In a major legislative achievement, US President Donald Trump signed into law the Tax Cuts and Jobs Act on 22 December 2017. This tax reform, which took effect on 1 January 2018, entails a major overhaul of the US tax system. The reform involves a large number of changes, with some of its main provisions being:
1 (i) a permanent reduction in the corporate tax rate from 35% to 21%, while allowing the full deduction of investment from the corporate tax base for five years, after which this will be phased out; (ii) a temporary simplification of and reduction in individual income taxes, as well as an increase in the child tax credit; (iii) lower income taxation for small business owners; and (iv) elimination of the taxation of most foreign corporate income of US corporate shareholders, implying a move to a “hybrid” territorial system with a one-time transition tax on untaxed profits of 15.5% on liquid and 8% on non-liquid assets. The territorial system is complemented by base erosion measures and a minimum tax on some of the foreign operations of US companies.

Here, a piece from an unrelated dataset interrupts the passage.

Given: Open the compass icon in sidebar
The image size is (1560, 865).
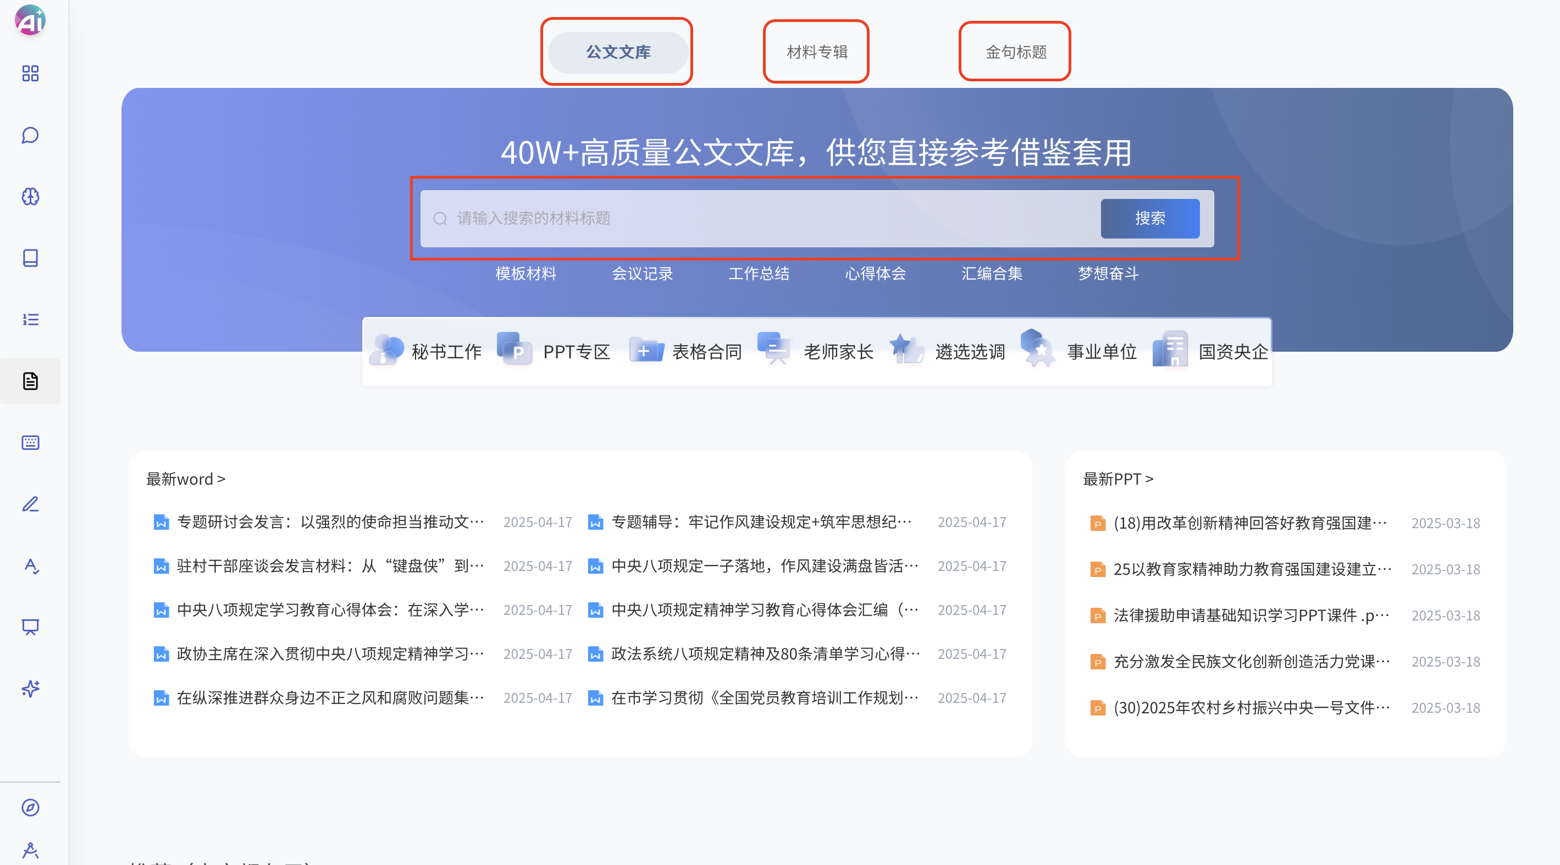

The tax burden on US corporate income will fall significantly to a level close to that in a number of euro area economies. Chart A shows the corporate tax rate (combined for central and sub-central governments) of the United States before and after the reform as compared to the large euro area economies. Prior to the reform, the US corporate tax rate stood above the rates of all large euro area countries, while, after the reform, it is closer to the lower end of rates in those countries.

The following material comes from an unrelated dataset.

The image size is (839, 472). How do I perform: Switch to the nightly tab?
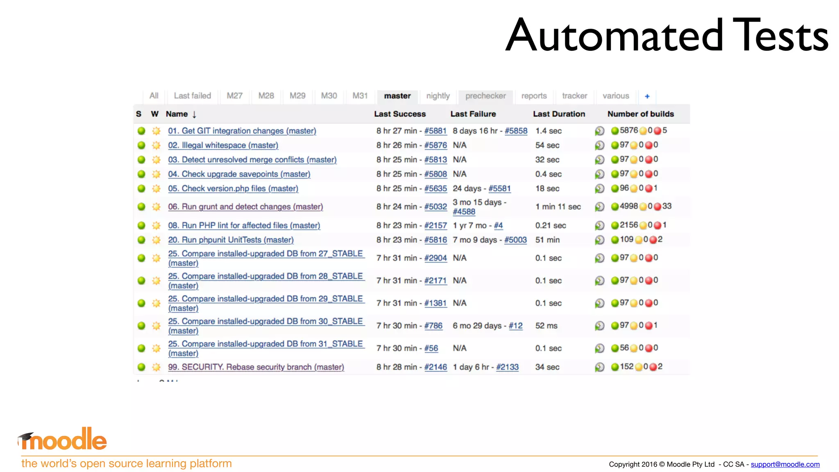pos(438,96)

Overall, the reform will provide a significant fiscal stimulus to the US economy over the next decade. The Joint Committee on Taxation estimates the static net fiscal stimulus for individuals and corporations at around USD 1.46 trillion over ten years, or 0.7% of GDP per year on average (see Chart B). The largest revenue effects occur in the period up to 2025, largely because most of the provisions affecting individuals expire after 2025. The revenue effects from the provisions affecting domestic corporations also diminish over time, partly owing to the gradual phasing out of bonus depreciation for investment. The main direct revenue generator of the reform stems from the one-off tax on foreign income of US multinationals on which tax payments had been deferred until repatriation to the United States.